**What the task asks:** Please start at the first line of the records beneath and quote each line exactly, ending with the line containing "Returns (17, 2356)".

**Recorded information:**
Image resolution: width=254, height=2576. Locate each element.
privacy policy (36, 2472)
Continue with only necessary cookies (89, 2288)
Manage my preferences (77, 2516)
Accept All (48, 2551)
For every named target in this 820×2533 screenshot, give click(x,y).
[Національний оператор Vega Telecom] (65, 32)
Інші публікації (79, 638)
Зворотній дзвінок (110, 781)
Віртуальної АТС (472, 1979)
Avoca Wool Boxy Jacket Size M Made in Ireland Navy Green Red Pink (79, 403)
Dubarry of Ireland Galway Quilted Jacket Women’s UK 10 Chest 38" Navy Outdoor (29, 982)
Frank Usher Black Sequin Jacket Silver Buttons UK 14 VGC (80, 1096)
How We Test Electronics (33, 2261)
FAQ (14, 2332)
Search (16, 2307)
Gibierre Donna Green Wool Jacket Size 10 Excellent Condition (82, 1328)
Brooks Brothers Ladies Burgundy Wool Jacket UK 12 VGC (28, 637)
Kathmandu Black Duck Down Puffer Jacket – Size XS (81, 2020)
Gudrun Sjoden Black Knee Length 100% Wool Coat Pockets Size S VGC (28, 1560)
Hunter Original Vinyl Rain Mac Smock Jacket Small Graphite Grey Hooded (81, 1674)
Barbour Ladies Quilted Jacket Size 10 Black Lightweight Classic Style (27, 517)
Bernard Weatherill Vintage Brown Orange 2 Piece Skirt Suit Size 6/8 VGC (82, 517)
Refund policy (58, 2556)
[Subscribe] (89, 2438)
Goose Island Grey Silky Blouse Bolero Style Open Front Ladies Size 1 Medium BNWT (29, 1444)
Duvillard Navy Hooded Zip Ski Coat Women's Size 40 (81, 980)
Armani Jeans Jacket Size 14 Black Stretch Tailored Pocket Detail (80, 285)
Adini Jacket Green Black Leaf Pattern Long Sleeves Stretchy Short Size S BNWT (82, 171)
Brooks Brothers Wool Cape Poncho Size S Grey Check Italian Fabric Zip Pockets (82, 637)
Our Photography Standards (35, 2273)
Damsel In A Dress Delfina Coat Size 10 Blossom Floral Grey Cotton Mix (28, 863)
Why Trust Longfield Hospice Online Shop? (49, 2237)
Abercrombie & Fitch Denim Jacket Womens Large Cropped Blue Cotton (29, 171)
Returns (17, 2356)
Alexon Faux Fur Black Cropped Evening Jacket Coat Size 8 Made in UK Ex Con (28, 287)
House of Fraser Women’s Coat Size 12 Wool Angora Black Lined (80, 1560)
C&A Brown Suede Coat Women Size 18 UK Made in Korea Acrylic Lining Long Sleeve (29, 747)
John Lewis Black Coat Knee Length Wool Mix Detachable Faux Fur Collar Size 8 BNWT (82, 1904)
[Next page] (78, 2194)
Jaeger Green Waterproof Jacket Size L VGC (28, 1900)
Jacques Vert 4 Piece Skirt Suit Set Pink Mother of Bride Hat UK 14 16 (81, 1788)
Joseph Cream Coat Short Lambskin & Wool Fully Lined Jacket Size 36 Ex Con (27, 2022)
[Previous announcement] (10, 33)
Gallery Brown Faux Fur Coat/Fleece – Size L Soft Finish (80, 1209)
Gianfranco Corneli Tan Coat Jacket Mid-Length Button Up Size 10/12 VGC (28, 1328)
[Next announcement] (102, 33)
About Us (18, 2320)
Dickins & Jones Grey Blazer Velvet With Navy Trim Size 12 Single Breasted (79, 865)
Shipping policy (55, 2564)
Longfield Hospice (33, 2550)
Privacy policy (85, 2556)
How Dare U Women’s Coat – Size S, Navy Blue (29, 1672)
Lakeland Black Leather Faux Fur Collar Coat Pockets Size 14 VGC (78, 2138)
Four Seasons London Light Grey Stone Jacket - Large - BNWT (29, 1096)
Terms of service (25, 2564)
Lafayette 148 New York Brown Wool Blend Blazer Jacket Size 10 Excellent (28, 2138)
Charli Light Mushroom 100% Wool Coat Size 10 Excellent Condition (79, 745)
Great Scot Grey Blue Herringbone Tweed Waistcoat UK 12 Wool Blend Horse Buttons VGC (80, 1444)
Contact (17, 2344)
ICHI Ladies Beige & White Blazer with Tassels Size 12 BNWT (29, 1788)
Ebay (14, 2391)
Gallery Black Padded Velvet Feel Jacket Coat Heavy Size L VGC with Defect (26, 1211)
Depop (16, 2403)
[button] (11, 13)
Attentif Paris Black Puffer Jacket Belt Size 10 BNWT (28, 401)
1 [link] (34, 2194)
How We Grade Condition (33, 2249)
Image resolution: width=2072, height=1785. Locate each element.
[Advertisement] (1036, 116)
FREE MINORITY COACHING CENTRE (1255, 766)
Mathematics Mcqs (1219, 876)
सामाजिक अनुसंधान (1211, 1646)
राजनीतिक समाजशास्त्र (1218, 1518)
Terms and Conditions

**Solution:**
Image resolution: width=254, height=2576. Locate each element.
privacy policy (36, 2472)
Continue with only necessary cookies (89, 2288)
Manage my preferences (77, 2516)
Accept All (48, 2551)
For every named target in this 820×2533 screenshot, give click(x,y).
[Національний оператор Vega Telecom] (65, 32)
Інші публікації (79, 638)
Зворотній дзвінок (110, 781)
Віртуальної АТС (472, 1979)
Avoca Wool Boxy Jacket Size M Made in Ireland Navy Green Red Pink (79, 403)
Dubarry of Ireland Galway Quilted Jacket Women’s UK 10 Chest 38" Navy Outdoor (29, 982)
Frank Usher Black Sequin Jacket Silver Buttons UK 14 VGC (80, 1096)
How We Test Electronics (33, 2261)
FAQ (14, 2332)
Search (16, 2307)
Gibierre Donna Green Wool Jacket Size 10 Excellent Condition (82, 1328)
Brooks Brothers Ladies Burgundy Wool Jacket UK 12 VGC (28, 637)
Kathmandu Black Duck Down Puffer Jacket – Size XS (81, 2020)
Gudrun Sjoden Black Knee Length 100% Wool Coat Pockets Size S VGC (28, 1560)
Hunter Original Vinyl Rain Mac Smock Jacket Small Graphite Grey Hooded (81, 1674)
Barbour Ladies Quilted Jacket Size 10 Black Lightweight Classic Style (27, 517)
Bernard Weatherill Vintage Brown Orange 2 Piece Skirt Suit Size 6/8 VGC (82, 517)
Refund policy (58, 2556)
[Subscribe] (89, 2438)
Goose Island Grey Silky Blouse Bolero Style Open Front Ladies Size 1 Medium BNWT (29, 1444)
Duvillard Navy Hooded Zip Ski Coat Women's Size 40 (81, 980)
Armani Jeans Jacket Size 14 Black Stretch Tailored Pocket Detail (80, 285)
Adini Jacket Green Black Leaf Pattern Long Sleeves Stretchy Short Size S BNWT (82, 171)
Brooks Brothers Wool Cape Poncho Size S Grey Check Italian Fabric Zip Pockets (82, 637)
Our Photography Standards (35, 2273)
Damsel In A Dress Delfina Coat Size 10 Blossom Floral Grey Cotton Mix (28, 863)
Why Trust Longfield Hospice Online Shop? (49, 2237)
Abercrombie & Fitch Denim Jacket Womens Large Cropped Blue Cotton (29, 171)
Returns (17, 2356)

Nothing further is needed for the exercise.